We are at that point of the season where those outside the playoffs are looking for new coaches and those still inside the playoff bracket are hoping to keep theirs. As vacancy after vacancy was filled, some in somewhat predictable fashion, there is just one opening left, and the name of Kyle Shanahan now seems indelibly linked to the job.
As other potential candidates, such as Tom Cable withdrew, citing that they heard a deal between Kyle Shanahan and the San Francisco 49ers was imminent, those rumours seemed to be confirmed earlier today (19th January) when Atlanta Falcons head coach, Dan Quinn, announced to the Falcons players that Offensive Coordinator, Kyle Shanahan will be the new head coach of the 49ers.
If this comes to pass then the young Shanahan will be walking in similar footsteps to his Super Bowl winning Father, a former Offensive Coordinator of the 49ers himself. Also as he wouldn’t turn 40 until December 2019, Kyle Shanahan will automatically become one of the youngest head coaches in the NFL, in what some would argue is one of the more toxic situations in recent NFL seasons.
-------------------------
### Requirement
Retype the whole article above on Kyle Shanahan and the 49ers head coaching job, word for word.
-------------------------
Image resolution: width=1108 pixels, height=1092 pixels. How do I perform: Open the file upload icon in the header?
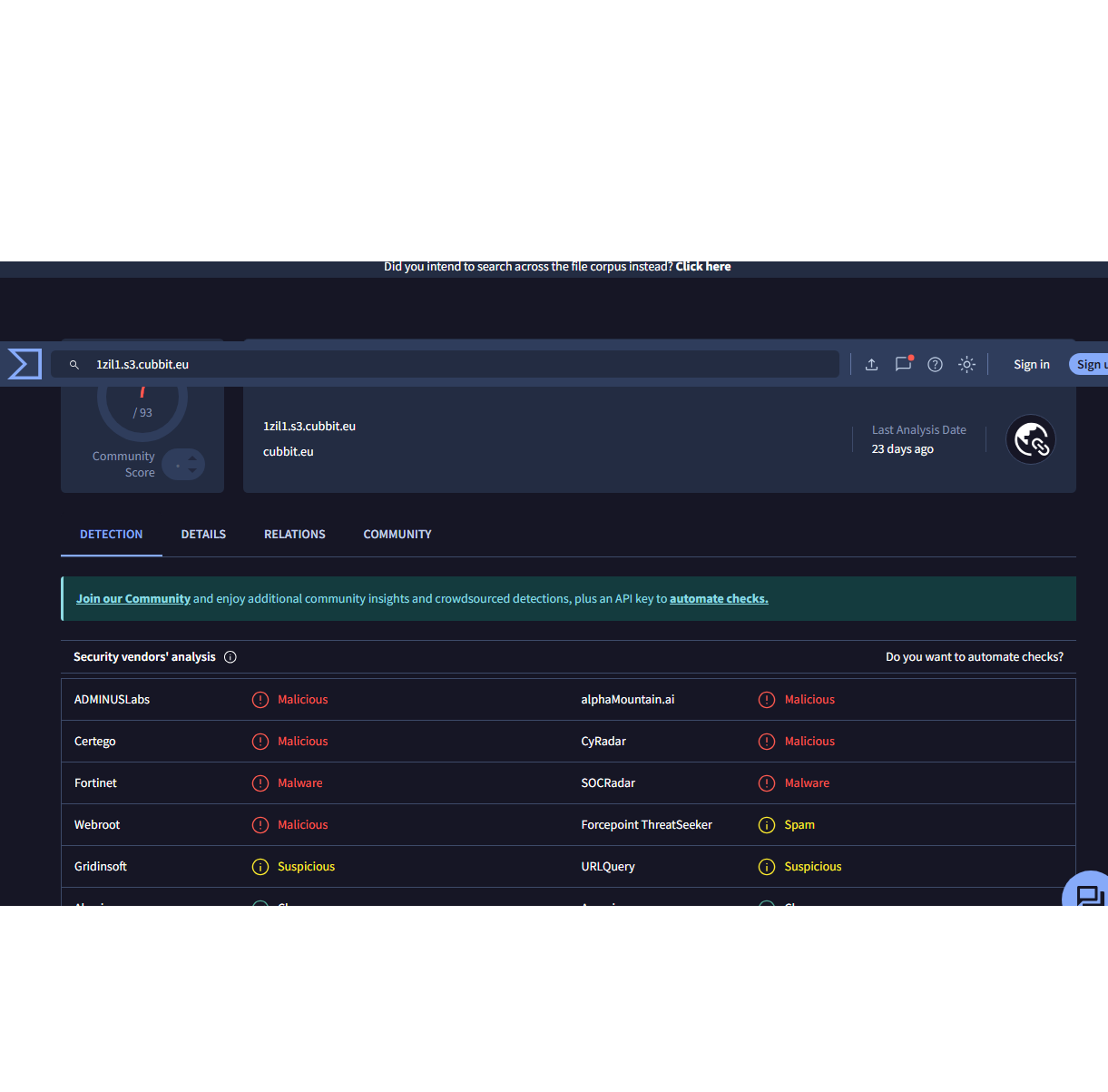[871, 364]
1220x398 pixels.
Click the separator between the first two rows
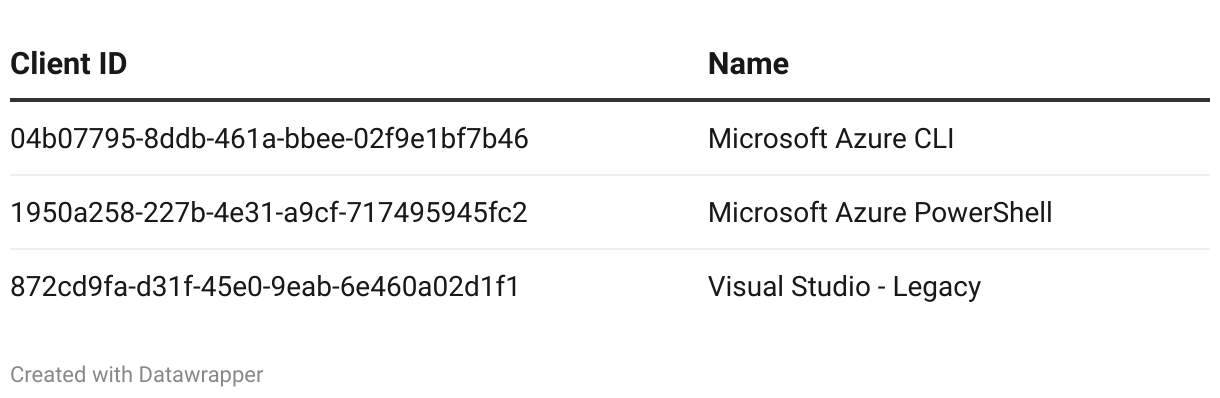[x=610, y=175]
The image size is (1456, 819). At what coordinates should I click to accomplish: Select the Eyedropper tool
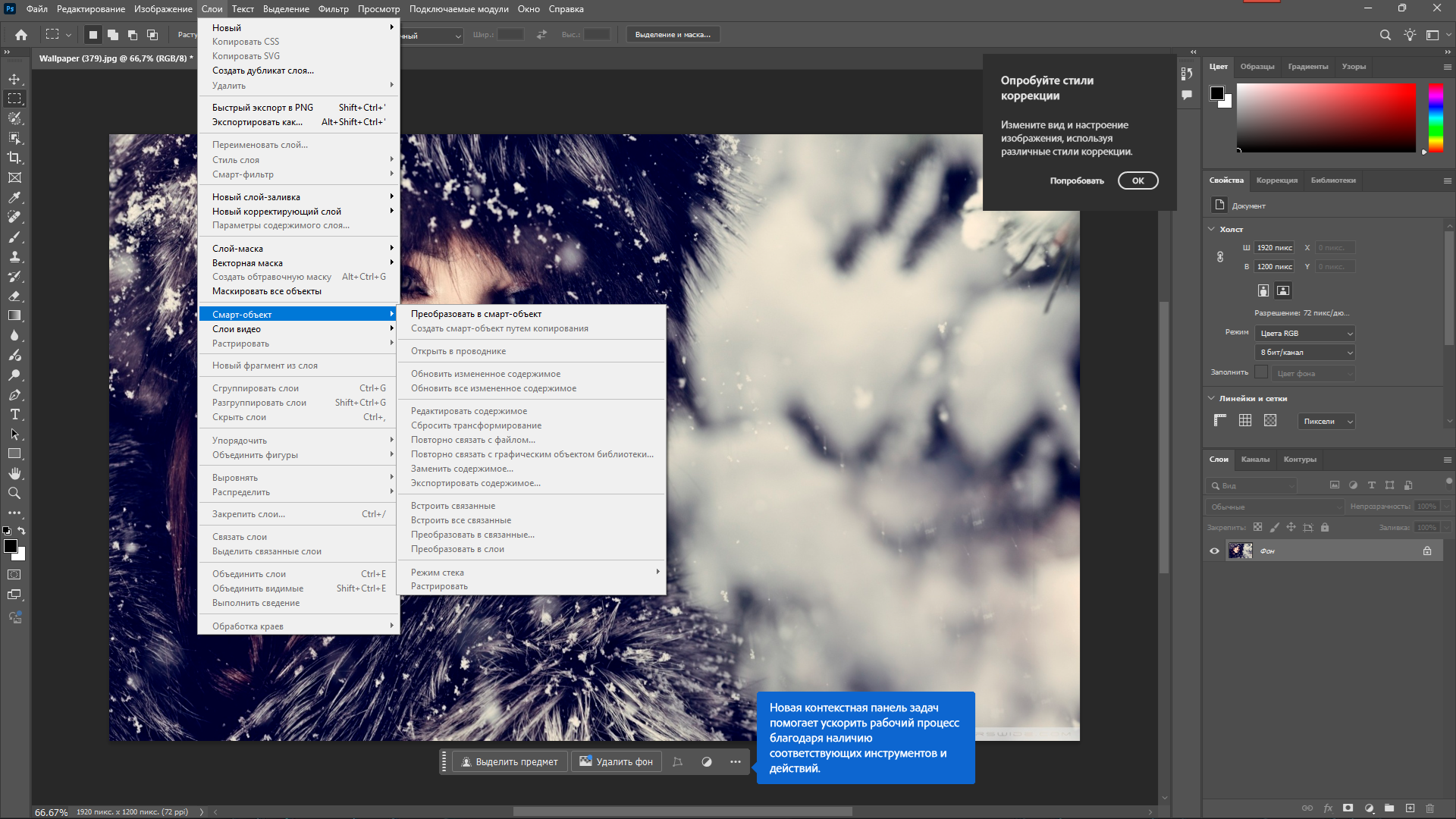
-------------------------
### Result
We are at that point of the season where those outside the playoffs are looking for new coaches and those still inside the playoff bracket are hoping to keep theirs. As vacancy after vacancy was filled, some in somewhat predictable fashion, there is just one opening left, and the name of Kyle Shanahan now seems indelibly linked to the job.
As other potential candidates, such as Tom Cable withdrew, citing that they heard a deal between Kyle Shanahan and the San Francisco 49ers was imminent, those rumours seemed to be confirmed earlier today (19th January) when Atlanta Falcons head coach, Dan Quinn, announced to the Falcons players that Offensive Coordinator, Kyle Shanahan will be the new head coach of the 49ers.
If this comes to pass then the young Shanahan will be walking in similar footsteps to his Super Bowl winning Father, a former Offensive Coordinator of the 49ers himself. Also as he wouldn’t turn 40 until December 2019, Kyle Shanahan will automatically become one of the youngest head coaches in the NFL, in what some would argue is one of the more toxic situations in recent NFL seasons.